Keeping the DNA of Work in Context
Research from McKinsey reveals exactly what is required for a successful digital transformation:
Plans for long-term sustainability of changes.
Ownership of and commitment to change.
Effective program management.
Prioritized set of changes.
Resources and capabilities to execute changes.
This seems like a lot of requirements, but we’ve condensed them all into what we call the “DNA of work,” which consists of three parts: a task, digital content, and collaboration.
Work begins with a task, which requires collaboration to complete. When the task, or a series of tasks, is complete, the end result is digital content. Whenever tasks, content, and collaboration – the DNA of work – are out of context, there is friction, which slows down or even completely halts productivity.
For example, think of how many attachments are in your email inbox and folders and how difficult it is to find them or implement any sort of version control. Now multiply that problem by thousands of workers over a long period of time. Work, let alone digital transformation, becomes impossible!
To keep the DNA of work in context, you need an operational system of record that is smart, connected, and agile.

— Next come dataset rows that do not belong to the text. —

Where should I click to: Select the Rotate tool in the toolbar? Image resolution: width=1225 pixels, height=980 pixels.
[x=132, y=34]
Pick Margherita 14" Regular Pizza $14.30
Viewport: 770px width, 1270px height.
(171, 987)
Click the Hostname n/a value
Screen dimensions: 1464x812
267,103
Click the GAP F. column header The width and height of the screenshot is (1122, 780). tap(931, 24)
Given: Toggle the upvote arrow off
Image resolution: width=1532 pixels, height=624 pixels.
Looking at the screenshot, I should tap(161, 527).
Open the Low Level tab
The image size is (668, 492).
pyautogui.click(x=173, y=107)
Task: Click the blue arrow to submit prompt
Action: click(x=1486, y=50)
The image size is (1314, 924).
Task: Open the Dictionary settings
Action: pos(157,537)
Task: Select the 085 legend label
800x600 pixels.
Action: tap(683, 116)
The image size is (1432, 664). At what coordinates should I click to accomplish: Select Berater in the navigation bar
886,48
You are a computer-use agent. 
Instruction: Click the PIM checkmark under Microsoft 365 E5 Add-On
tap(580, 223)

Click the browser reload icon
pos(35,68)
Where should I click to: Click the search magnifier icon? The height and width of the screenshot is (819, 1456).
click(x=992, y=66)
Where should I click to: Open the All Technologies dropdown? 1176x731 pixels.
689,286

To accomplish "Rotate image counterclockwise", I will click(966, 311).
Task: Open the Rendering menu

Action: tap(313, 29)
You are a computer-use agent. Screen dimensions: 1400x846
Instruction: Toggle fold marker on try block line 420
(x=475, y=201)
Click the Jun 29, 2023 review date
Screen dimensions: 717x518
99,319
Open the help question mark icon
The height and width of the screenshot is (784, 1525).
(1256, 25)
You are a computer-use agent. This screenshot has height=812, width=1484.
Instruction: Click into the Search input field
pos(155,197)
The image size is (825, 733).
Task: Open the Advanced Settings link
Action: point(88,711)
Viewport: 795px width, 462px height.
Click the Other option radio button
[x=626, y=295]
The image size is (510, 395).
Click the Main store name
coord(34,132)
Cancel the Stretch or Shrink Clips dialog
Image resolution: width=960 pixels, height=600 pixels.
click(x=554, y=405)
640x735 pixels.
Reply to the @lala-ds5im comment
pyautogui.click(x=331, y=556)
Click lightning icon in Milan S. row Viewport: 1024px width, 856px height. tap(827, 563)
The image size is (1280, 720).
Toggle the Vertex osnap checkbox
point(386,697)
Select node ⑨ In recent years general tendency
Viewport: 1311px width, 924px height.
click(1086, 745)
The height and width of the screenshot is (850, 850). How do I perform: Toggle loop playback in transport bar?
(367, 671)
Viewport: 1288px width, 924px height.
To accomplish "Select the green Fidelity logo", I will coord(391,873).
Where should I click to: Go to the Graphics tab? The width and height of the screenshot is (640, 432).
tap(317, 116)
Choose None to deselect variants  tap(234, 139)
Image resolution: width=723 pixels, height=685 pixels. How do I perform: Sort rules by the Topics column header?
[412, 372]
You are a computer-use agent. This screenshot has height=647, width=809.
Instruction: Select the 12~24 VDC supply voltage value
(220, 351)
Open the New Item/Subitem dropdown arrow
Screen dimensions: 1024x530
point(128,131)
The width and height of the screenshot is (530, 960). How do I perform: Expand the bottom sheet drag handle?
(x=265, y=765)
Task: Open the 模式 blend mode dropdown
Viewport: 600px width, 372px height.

5 Quick Tips for a Successful Digital Transformation
It’s important to understand that there’s more to modern work than project management. Steve ZoBell, chief product and technology officer at Workfront, says the future of work is all about purpose . “It is a mistake to go into the future thinking about the workplace as exclusively about work. That is just not the case any longer. It is about purpose,” he said.
With the right modern work management platform in hand and with a focus on purpose, you can plan for a successful digital transformation. Here are five tips to get started:
Centralize everything into your operational system of record to make information accessible and allow for live status updates.
Standardize repeatable processes with digital templates to make work faster and make delivery more predictable.
Review and approve digital work collaboratively to avoid costly mistakes and quality issues.
Deliver client facing services and manage related work in one place to save time, increase accountability, and protect profit margins.
Automate and standardize compliance workflows to adhere to regulations and mitigate risk.
The future of work is coming, and it’s imperative that businesses are ready. With the right tools and some planning, companies can embrace digital transformation and increase revenues, eliminate costs, and engage their customers.